As some of you might know, Opeth are quite possibly my favorite band in the entire world. Their eclectic blend of death metal, acoustic ballads and jazz-styled breaks make them far beyond a death metal band. Their most recent album, Heritage, is effectively an homage to 70’s prog rock, with no death growls at all, and a focus on contrast and musical sensitivity. Their seventh album, Damnation, is entirely soft and jazz-like, without death growls and without distorted guitars.

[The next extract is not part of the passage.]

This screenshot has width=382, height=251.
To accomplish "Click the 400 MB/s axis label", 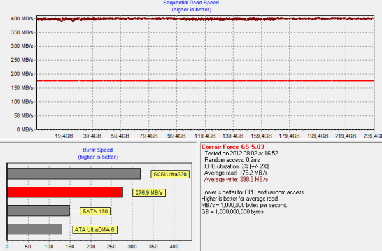I will [x=22, y=18].
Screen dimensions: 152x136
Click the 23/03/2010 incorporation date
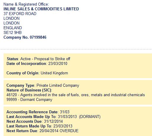click(58, 64)
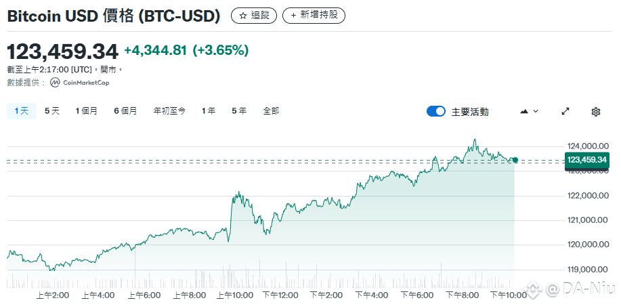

The point is, they are technically, musically and compositionally one of the most accomplished bands in the world, and their 20-year, 11-album career has given them a musical prowess unmatched by almost any other band. They are one of those bands that are actually better live than they are on record, and the chance to see them live was an opportunity I simply could not pass up.
So I didn’t.
I was lucky enough to see them in 2003, right after the release of Deliverance, which contains some of the most rhythmically complex music they’ve ever written, and their performance of the title track was astonishing. I heard it again this time, and if anything they were even better.

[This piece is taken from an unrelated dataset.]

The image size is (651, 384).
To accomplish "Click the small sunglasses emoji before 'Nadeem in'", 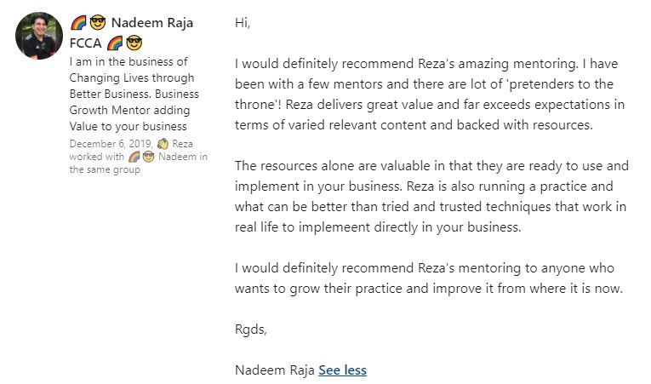I will tap(146, 157).
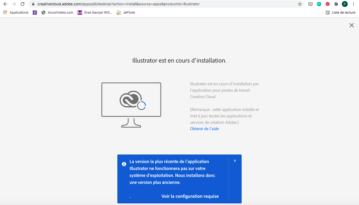359x205 pixels.
Task: Click the installation progress spinner
Action: click(x=141, y=105)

Their opening band, Katatonia, were musically accomplished and a good compliment for Opeth, but sadly their singer was not on form, and was out of tune far too often (by contrast, Mikael Åklerfeldt was spot on every time, despite being sick and having a sore throat). I’ll skip them therefore, other than to say that they played a number of my favorite songs, including Day And Then The Shade and Deliberation.
Then it was Opeth’s turn. They opened with the first song from the Ghost Reveries album, Ghost Of Perdition, which was simply perfect. This was their first album after the soft Damnation, and it opens with four slow, gloomy, acoustic chords, and the suspense on the first listen is wonderful, because you don’t know what kind of song it’s going to be…until the guitars blast in, and we’re off on a rampant, heavy journey.
The addition of a keyboard player to the live band is now invaluable, since the majority of their newer stuff relies heavily on rock organs, piano and synths. This meant that the outro of Deliverance was simply beautiful, with the dizzying guitar rhythms and the great, faded-in piano chords:
They ended up cutting the set slightly short because of Åkerfeldt’s illness, which meant they missed out on The Leper Affinity, one of my all-time favorite songs. I suppose I can’t complain, though – I did see them perform it ten years ago, and I have to give immense credit to him; a lot of singers/musicians would call out sick if they came down with a cold; Opeth have the kind of tenacity and determination that means they’re dedicated to their audience, every single time.
Oh, and there was some amusing banter regarding his moustache.